**TEXT SEGMENT**
-- Opening Marker --

# molly problem?



## llogan (Apr 5, 2010)

Ok i got a molly 2/3week ago,(my lfs owner quarentines the fish i buy before selling) its been fine, but the last few days i have noticed her temprement changing, she has what looks like cloud eye, and in the morning she has ick, by lunch time its gone and gradualy it reapears, different everytime though. i am using myxazin as my old Harequin has ulsers and it says on the bottle it treats most bacterial infections and ick.seems to be working on my harlequin but the molly has only show these symptoms since i started using the treatment? she has become quite crazy, attacking anything that comes near her, and i have a lable on the outside on my tank, might be visable in my pictures, she sits behind that ladle all day trying to get it lol i know she isn't gasping for air as its under the water line, can fish go crazy? develop a mental illness???? i will try to take a picture of her for you guys.


----------



## llogan (Apr 5, 2010)

*pictures*

ok i managed to catch her up, these are the best i could do guys but you can see her eye and the sid thats got the strange ick like dots on, dont know why it disapears and comes back though


----------



## TheOldSalt (Jan 28, 2005)

Ick spots don't just appear and disappear and reappear so suddenly like that, so I'm quite sure what to make of those.
As for they eys, it is definitely swollen. That sort of thing could possibly drive a fish crazy, I suppose. Treat for popeye and see if that helps, and in the meantime, continue the ick treatment.


----------



## llogan (Apr 5, 2010)

*hmmm*



TheOldSalt said:


> Ick spots don't just appear and disappear and reappear so suddenly like that, so I'm quite sure what to make of those.
> As for they eys, it is definitely swollen. That sort of thing could possibly drive a fish crazy, I suppose. Treat for popeye and see if that helps, and in the meantime, continue the ick treatment.


ok once again when i turned the lights on this morning, she had less spots on her than before, her eye seems to be a bit better but im keeping her in the breeder as the other fish seem to be annoying her, the other thing is, these two fish molly and harlequin are the only two that seem to be sick and not responding to the treatment, a few of the others had 1 or 2 white spots on their tails but after one treatment (the treatment im using does basicly everything including popeye) they were gone, and have not come back? i am so confused as i have never experianced anything like this before in 15years of keeping tanks, ive had my fair share of infections etc although this is the first time i have had problems getting my livebearers to drop, ive even went to the extent of buying a new male Platy coz i think my origional is a dud lol


----------

-- Closing Marker --

**TASK OBJECTIVE**
Reproduce word for word everything in the molly thread from "ok i managed" down to "(Jan 28, 2005)". The lines that come after the molly thread are separate material and not part of it.

**Source records**
-- Opening Marker --

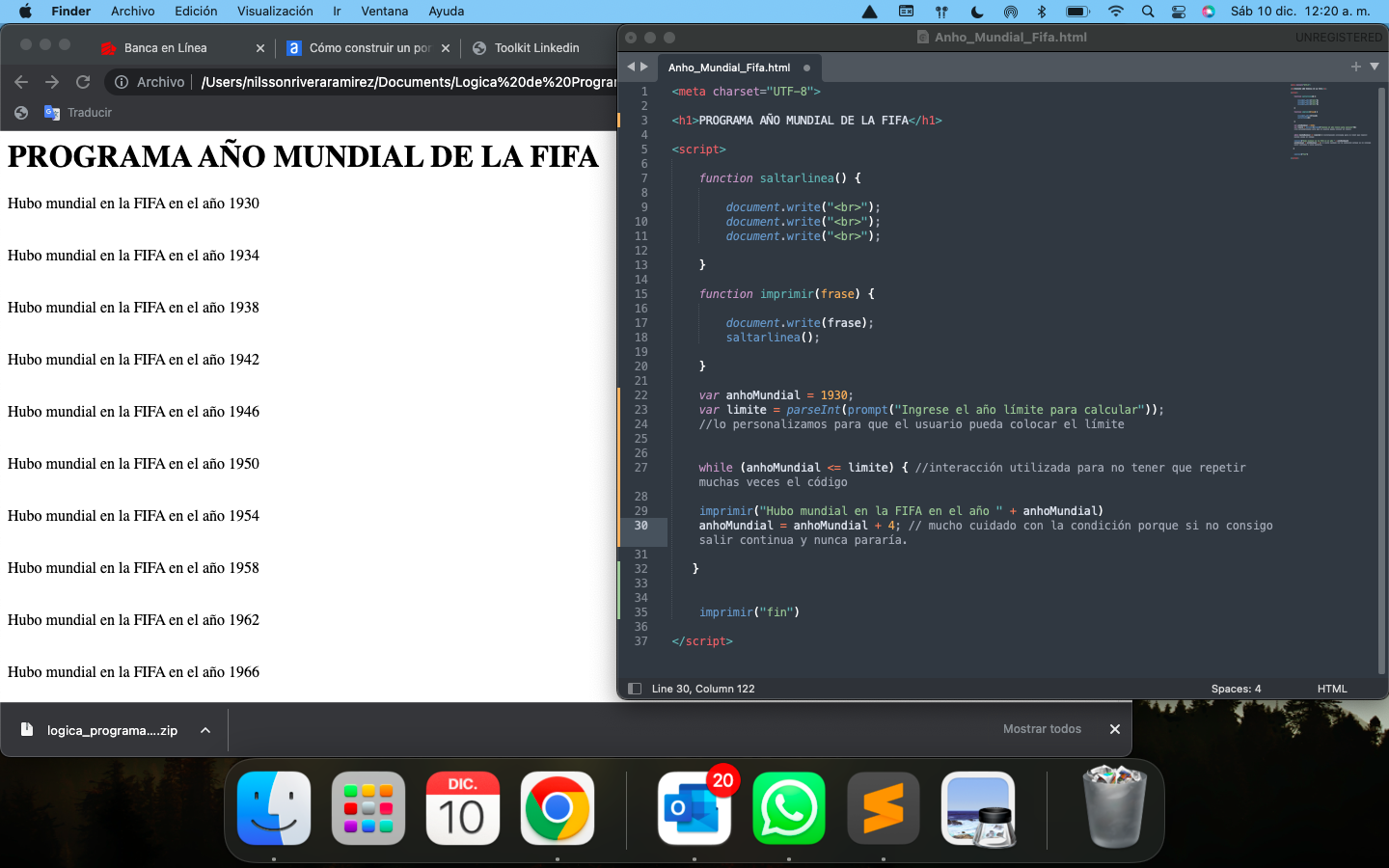Screen dimensions: 1389x868
Task: Open the tab overflow dropdown in Sublime
Action: click(1374, 67)
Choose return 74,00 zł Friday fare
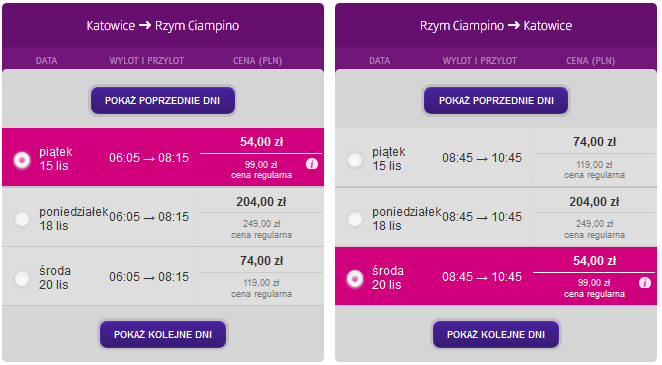This screenshot has width=662, height=365. tap(594, 142)
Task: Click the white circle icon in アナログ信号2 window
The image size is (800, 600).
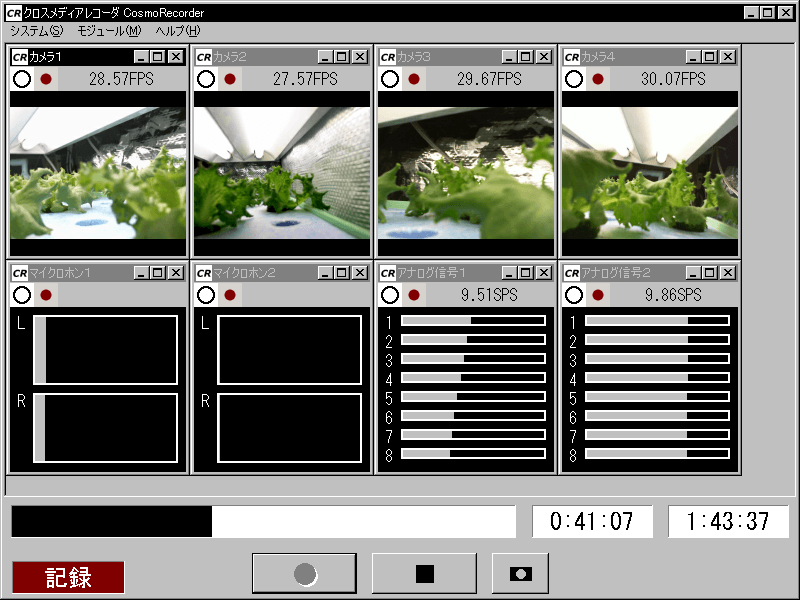Action: pyautogui.click(x=574, y=295)
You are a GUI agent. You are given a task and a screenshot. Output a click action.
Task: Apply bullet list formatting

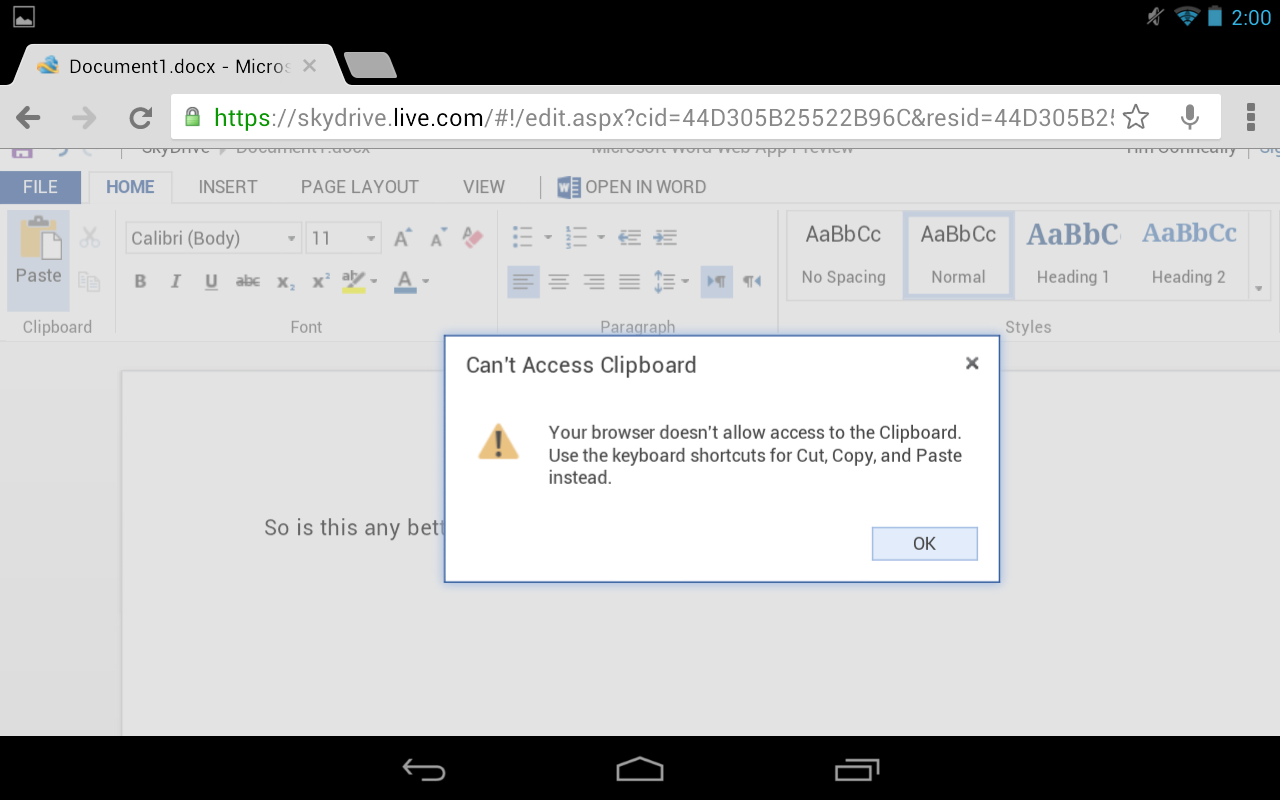point(521,237)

-- Closing Marker --

**ANSWER BOX**
ok i managed to catch her up, these are the best i could do guys but you can see her eye and the sid thats got the strange ick like dots on, dont know why it disapears and comes back though


----------



## TheOldSalt (Jan 28, 2005)